Here is my “deeper than surface” thought for the day: Jesus is the measure of true love.
I read Colossians 1:20 – 22 this morning. I am reading the Amplified version this year, but when a verse or section jumps out at me I’ll read it in several different translations to try & get every nuance of meaning out of it I can.
Below is the Amplified version with snippets from The Message in parenthasis for emphasis.
20 And God purposed that through Him [the Son] all things should be completely reconciled back to Himself, whether on earth or in heaven, (all the broken and dislocated pieces of the universe—people and things, animals and atoms—get properly fixed… all because of his death, his blood that poured down from the cross - msg) as through Him (Jesus), [the Father] made peace by means of the blood of His cross.

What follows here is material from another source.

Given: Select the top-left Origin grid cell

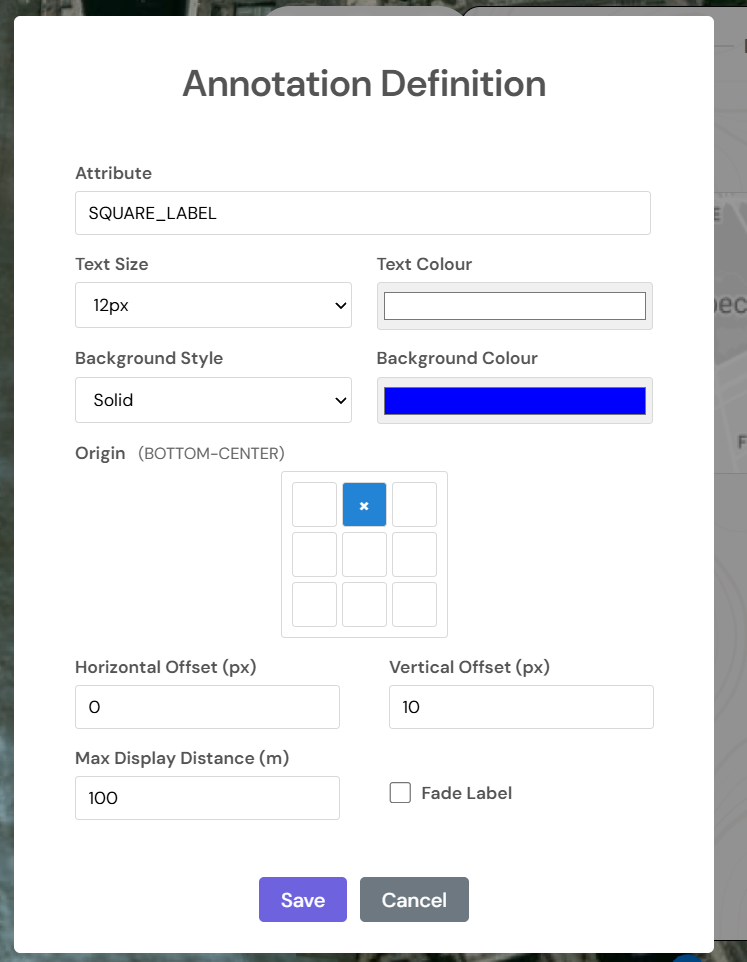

21(You yourselves are a case study of what he does – msg) And although you at one time were estranged and alienated from Him and were of hostile attitude of mind in your wicked activities, (you all had your backs turned to God, thinking rebellious thoughts of him… – msg)
22 Yet now Christ, the Messiah has reconciled you to God in the body of His flesh through death (by giving himself completely at the Cross, actually dying for you – msg), in order to present you holy and faultless and irreproachable in His [the Father's] presence. (Christ put your lives together, making you whole and holy in his presence. – msg)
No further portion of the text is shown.